------ Dataset

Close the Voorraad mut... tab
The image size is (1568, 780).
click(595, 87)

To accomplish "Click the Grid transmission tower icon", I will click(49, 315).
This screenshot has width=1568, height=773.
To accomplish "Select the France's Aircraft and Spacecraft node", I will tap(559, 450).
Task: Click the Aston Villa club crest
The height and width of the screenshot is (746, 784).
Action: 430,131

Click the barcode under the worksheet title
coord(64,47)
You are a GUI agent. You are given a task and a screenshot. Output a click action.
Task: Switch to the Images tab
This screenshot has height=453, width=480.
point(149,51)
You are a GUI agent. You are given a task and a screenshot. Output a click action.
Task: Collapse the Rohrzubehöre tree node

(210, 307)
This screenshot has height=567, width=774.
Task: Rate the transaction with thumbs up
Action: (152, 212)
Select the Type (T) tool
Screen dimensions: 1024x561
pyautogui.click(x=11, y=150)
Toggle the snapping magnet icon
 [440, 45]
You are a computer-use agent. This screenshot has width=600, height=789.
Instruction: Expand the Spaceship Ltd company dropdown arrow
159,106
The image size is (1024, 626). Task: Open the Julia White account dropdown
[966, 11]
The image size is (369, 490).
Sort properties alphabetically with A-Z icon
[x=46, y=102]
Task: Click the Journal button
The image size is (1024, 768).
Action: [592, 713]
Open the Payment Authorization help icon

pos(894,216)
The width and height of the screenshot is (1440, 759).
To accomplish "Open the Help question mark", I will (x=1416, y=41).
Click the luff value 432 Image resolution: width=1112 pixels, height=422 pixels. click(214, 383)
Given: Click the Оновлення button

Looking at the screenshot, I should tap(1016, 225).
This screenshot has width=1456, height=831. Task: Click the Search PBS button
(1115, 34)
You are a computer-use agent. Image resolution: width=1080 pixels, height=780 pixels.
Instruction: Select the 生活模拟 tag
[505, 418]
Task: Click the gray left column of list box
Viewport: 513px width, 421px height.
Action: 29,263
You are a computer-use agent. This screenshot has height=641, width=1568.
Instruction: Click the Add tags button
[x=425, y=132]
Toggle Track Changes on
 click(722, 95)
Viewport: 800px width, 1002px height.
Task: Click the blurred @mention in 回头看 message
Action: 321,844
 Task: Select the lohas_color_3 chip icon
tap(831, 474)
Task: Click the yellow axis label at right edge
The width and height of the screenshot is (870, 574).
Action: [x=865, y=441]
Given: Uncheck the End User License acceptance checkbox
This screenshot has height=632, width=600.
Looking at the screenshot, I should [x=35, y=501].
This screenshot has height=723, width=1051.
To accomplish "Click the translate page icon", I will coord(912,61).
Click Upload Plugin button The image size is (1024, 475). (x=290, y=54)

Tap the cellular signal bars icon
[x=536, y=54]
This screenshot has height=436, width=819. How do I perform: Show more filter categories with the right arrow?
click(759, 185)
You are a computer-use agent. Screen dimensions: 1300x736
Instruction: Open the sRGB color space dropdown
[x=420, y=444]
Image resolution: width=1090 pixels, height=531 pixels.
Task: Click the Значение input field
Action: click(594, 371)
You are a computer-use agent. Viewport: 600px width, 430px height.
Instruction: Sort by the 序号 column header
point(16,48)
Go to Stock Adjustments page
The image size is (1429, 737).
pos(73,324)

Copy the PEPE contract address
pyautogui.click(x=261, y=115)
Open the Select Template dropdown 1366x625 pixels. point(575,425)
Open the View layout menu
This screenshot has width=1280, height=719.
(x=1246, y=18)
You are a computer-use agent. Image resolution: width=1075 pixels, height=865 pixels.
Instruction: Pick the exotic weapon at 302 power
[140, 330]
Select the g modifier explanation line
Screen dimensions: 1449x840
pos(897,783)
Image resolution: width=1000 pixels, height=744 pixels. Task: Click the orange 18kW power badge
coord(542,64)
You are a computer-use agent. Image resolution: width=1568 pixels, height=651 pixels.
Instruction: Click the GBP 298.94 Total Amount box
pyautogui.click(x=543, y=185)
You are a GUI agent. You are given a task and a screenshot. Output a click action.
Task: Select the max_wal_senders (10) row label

------------

### Task prompt:
Repeat exactly, and only, the lines from the line containing "Instruction: Open the" through the last line of the records above, both included.

### Output for this task:
Instruction: Open the sRGB color space dropdown
[x=420, y=444]
Image resolution: width=1090 pixels, height=531 pixels.
Task: Click the Значение input field
Action: click(594, 371)
You are a computer-use agent. Viewport: 600px width, 430px height.
Instruction: Sort by the 序号 column header
point(16,48)
Go to Stock Adjustments page
The image size is (1429, 737).
pos(73,324)

Copy the PEPE contract address
pyautogui.click(x=261, y=115)
Open the Select Template dropdown 1366x625 pixels. point(575,425)
Open the View layout menu
This screenshot has width=1280, height=719.
(x=1246, y=18)
You are a computer-use agent. Image resolution: width=1075 pixels, height=865 pixels.
Instruction: Pick the exotic weapon at 302 power
[140, 330]
Select the g modifier explanation line
Screen dimensions: 1449x840
pos(897,783)
Image resolution: width=1000 pixels, height=744 pixels. Task: Click the orange 18kW power badge
coord(542,64)
You are a computer-use agent. Image resolution: width=1568 pixels, height=651 pixels.
Instruction: Click the GBP 298.94 Total Amount box
pyautogui.click(x=543, y=185)
You are a GUI agent. You are given a task and a screenshot. Output a click action.
Task: Select the max_wal_senders (10) row label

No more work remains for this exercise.